_Your instructions_
Produce a character-for-character copy of the data below.

_Data records_
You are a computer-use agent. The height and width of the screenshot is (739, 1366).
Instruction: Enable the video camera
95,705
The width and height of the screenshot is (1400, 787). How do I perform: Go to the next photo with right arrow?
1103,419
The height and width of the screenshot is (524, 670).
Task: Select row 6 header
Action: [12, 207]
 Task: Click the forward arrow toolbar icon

_Response area_
You are a computer-use agent. The height and width of the screenshot is (739, 1366).
Instruction: Enable the video camera
95,705
The width and height of the screenshot is (1400, 787). How do I perform: Go to the next photo with right arrow?
1103,419
The height and width of the screenshot is (524, 670).
Task: Select row 6 header
Action: [12, 207]
 Task: Click the forward arrow toolbar icon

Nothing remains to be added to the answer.